Las autoridades de China, Japón o la India muestran su satisfacción por la caída de los gravámenes de Trump pero auguran una nueva andanada de la Casa Blanca
En Asia, seguir el rastro que han dejado a lo largo del último año los aranceles impuestos por el presidente estadounidense, Donald Trump, resulta una tarea casi imposible. Van del zarandeo a la India por la venta de petróleo a Rusia a las largas negociaciones con países aliados como Japón o Corea del Sur, pasando, por supuesto, por la enconada guerra comercial con China, hoy en fase de tregua: un intrincado laberinto de incrementos de gravámenes, posteriores reducciones a cambio de compromisos y acuerdos de inversión. Cada país golpeado es un mundo y, por tanto, la nueva situación creada por la sentencia del Tribunal Supremo el viernes —que tumba los llamados aranceles recíprocos dictados por Trump— ha despertado reacciones diversas, según la latitud. Los mensajes basculan entre el desconcierto y la esperanza.

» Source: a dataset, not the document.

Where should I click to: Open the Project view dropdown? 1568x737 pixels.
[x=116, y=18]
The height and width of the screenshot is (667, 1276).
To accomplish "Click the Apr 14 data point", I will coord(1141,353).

En China, país que se prepara para acoger la visita del magnate republicano a finales de marzo, no ha habido de momento una respuesta oficial por parte de las autoridades, ni anuncios de medidas de represalia. Pero algunas voces transmiten satisfacción, después de que el gigante asiático haya pasado buena parte del 2025 metido en una batalla comercial con Washington que llegó a alcanzar cotas estratosféricas.